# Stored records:
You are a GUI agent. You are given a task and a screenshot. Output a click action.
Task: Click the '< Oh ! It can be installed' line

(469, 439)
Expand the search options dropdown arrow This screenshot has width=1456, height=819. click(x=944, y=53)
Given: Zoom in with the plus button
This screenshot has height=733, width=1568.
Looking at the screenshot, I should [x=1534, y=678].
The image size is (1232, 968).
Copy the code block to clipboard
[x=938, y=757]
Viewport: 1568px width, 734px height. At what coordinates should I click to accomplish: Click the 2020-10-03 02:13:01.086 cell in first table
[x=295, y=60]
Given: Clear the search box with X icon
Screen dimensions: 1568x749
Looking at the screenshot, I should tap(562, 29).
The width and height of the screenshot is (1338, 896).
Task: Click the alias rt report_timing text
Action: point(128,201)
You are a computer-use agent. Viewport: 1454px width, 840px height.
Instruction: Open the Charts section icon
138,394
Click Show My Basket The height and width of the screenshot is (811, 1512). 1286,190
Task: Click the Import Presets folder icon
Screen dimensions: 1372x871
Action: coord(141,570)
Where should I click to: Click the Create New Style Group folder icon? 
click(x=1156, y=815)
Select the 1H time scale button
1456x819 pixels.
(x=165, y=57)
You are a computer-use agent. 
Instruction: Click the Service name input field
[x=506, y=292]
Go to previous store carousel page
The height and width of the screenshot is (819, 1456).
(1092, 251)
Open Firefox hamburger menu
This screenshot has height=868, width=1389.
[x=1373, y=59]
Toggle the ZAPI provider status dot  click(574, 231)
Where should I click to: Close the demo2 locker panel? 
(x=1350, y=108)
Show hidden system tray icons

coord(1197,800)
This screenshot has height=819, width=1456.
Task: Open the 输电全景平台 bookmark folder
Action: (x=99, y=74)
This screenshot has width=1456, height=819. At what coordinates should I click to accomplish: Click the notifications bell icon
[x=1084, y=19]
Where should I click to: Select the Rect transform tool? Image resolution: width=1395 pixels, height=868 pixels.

# What you have to do:
Only certain lines are wanted. Please return exactly those from the top of the data through the line with "The image size is (1232, 968).".

# Exercise output:
You are a GUI agent. You are given a task and a screenshot. Output a click action.
Task: Click the '< Oh ! It can be installed' line

(469, 439)
Expand the search options dropdown arrow This screenshot has width=1456, height=819. click(x=944, y=53)
Given: Zoom in with the plus button
This screenshot has height=733, width=1568.
Looking at the screenshot, I should [x=1534, y=678].
The image size is (1232, 968).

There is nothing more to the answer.